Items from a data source
::::
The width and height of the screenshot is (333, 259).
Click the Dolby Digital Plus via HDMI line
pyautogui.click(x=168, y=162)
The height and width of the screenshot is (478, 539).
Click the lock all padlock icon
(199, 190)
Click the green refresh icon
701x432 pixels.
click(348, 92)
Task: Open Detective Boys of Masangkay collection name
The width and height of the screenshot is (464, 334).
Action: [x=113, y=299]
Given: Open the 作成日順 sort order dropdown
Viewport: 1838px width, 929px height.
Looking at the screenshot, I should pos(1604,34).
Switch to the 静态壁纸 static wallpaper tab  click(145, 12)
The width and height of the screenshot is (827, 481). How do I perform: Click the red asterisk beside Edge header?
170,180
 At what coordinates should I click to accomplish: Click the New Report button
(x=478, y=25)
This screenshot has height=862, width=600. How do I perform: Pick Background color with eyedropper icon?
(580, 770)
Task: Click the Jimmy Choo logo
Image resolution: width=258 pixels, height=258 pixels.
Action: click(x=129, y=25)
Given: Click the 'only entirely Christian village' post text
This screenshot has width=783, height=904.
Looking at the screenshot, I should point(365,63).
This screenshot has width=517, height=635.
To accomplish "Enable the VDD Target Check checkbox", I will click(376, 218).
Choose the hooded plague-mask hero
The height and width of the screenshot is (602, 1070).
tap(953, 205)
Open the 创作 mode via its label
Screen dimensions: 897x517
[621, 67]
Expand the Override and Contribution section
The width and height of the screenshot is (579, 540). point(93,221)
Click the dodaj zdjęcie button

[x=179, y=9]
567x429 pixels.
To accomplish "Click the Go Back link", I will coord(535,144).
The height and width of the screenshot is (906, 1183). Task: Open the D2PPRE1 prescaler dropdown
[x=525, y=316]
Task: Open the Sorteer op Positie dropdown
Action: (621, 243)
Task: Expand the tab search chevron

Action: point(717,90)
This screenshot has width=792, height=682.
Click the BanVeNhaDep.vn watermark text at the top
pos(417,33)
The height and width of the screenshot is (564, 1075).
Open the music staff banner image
::::
**WHAT THE TASK ASKS**: The line containing "Screen dimensions: 897x517" marks where to begin; the last line of the records marks where to stop. Copy both and all between, exactly.

**SOLUTION FOR THIS EXERCISE**:
Screen dimensions: 897x517
[621, 67]
Expand the Override and Contribution section
The width and height of the screenshot is (579, 540). point(93,221)
Click the dodaj zdjęcie button

[x=179, y=9]
567x429 pixels.
To accomplish "Click the Go Back link", I will coord(535,144).
The height and width of the screenshot is (906, 1183). Task: Open the D2PPRE1 prescaler dropdown
[x=525, y=316]
Task: Open the Sorteer op Positie dropdown
Action: (621, 243)
Task: Expand the tab search chevron

Action: point(717,90)
This screenshot has width=792, height=682.
Click the BanVeNhaDep.vn watermark text at the top
pos(417,33)
The height and width of the screenshot is (564, 1075).
Open the music staff banner image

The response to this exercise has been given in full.